Last year, for whatever reason, the media powers that be decided that they would put India’s staggering sexual violence problem front and center. Rapes and, in general, discrimination against women, have arguably always plagued India. It’s a shame it took this long for the problem to be brought to the fore, but it’s here.
The thing is, when something becomes big news, it becomes big business the next day. And so, we have a gun that’s being manufactured in India being called the first one made specifically for women. The makers of the gun, according to a BBC report, started work on it after a student was gang-raped in Delhi late 2012, dying from her injuries soon after. On the business side, there’s certainly an element of crass, cynical tragedy profiteering. But, it does open up a valid debate as to whether or not guns in purses would be an effective response to sexual violence.
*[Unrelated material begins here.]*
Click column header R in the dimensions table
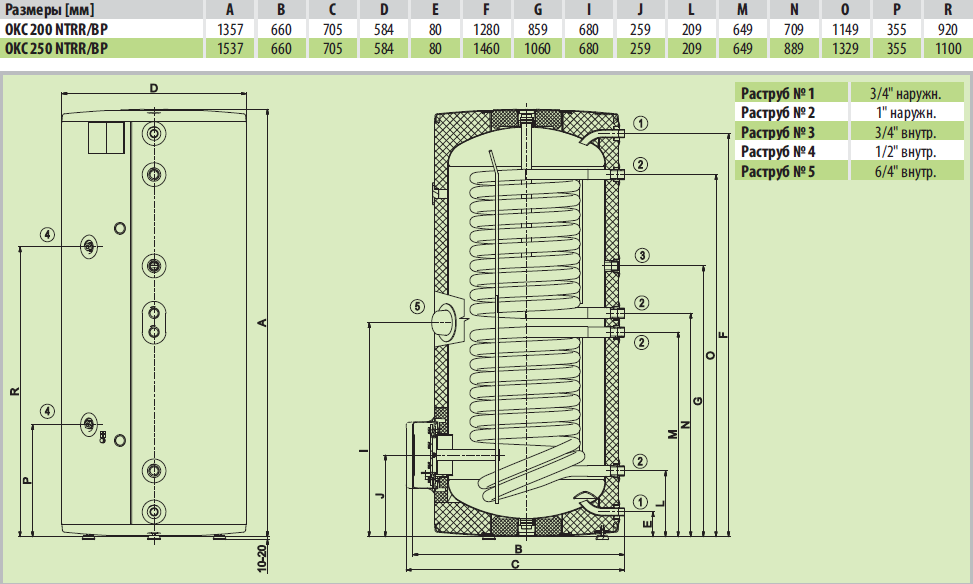Screen dimensions: 973x584 click(x=947, y=10)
We’ll skip past the fact that this gun is made just for women (it’s smaller, fashionable, and comes in something resembling a jewelry case) – that’s no more than crude marketing. A .32 caliber revolver is going to require the same amount of training and arm strength to handle. Guns are guns. A lady gun is superfluous. The question is whether or not a gun – any gun – will actually make a woman safer on the streets – if this is actually a viable way to address India’s sexual violence problem.
The BBC article mentions a study conducted that concluded the opposite – that people packing firearms were significantly more at risk of being victims of violence. The problem is, you could probably frame a study to find whatever result you want in this field – victimhood and risk are frustratingly vague concepts once you start digging into them. Advocates of the use of guns could probably gin up their own studies that come to the opposite conclusion, and they wouldn’t necessarily be more or less valid.
For their part, gun proponents say that owning and carrying a firearm would be empowering for women, and would be a deterrent to potential perpetrators of sexual violence. These pro-gun arguments strike me as poor. A concealed firearm would not be an effective deterrent, for reasons that should be obvious – if men don’t know it’s there, they can’t be deterred by it. Even if women carrying firearms became widespread enough to where potential perpetrators would be concerned about their victims carrying firearms writ large, rapes don’t always come from men sneaking up on women in dark alleys. Rapes are mostly done by people known to the victim, people who use trust as a weapon to disarm their victims. There’s a limited number of rape scenarios where a firearm would actually be a viable means of defense.
It’s true that, for some women, carrying a firearm would be empowering. There’s nothing wrong with that. The problem is, empowerment does not equal safety or security, which is presumably what we’re chasing after here. In practice, carrying a firearm is probably going to be a mixed bag. For every woman that chases off a potential rapist with a loaded revolver, there’s probably going to be a woman overcome with nerves, and a man who takes advantage of that hesitation. There are going to be rapes made worse by men becoming more aggressive in the presence of a weapon. All of these women might feel empowered beforehand, but their actual safety in the event of a crisis strikes me as a roll of the dice – no better or worse than not having a firearm.
There’s another, far more insidious issue, which the BBC report brings up. Sexual violence has been such a pervasive problem in India because women are treated as second class citizens. Sexual violence continues because police have been unreceptive to allegations, because the safety of women simply hasn’t been taken seriously to a large enough extent. Women are often dismissed when trying to bring their attackers to justice – in that kind of an environment, should women really be confident that they can shoot an attacker in self-defense and have the law on their side afterward? Unlikely.
The saddest part, by far, is that we’re talking about guns as a solution to sexual violence. They aren’t. They aren’t because this all makes the mistake of putting the onus of solving sexual violence on the victim. Obviously, in this environment, women need to take every necessary step to protect themselves. But, the path to a solution goes through men. Sexual violence is a problem because there are rapists, not because there are victims of rape. India, and all countries, need to spend more time and money on research that seeks to understand the psychology of perpetrators. They need to start educational initiatives that encourage valuing women as human beings (shocking concept, I know), and start those initiatives at as young of an age as possible. Rape is a cultural problem, and always has been. A gun is only going to slightly tip the scales in a culture that, at its core, still allows rape to happen. And those scales aren’t always going to be tipped in favor of the woman.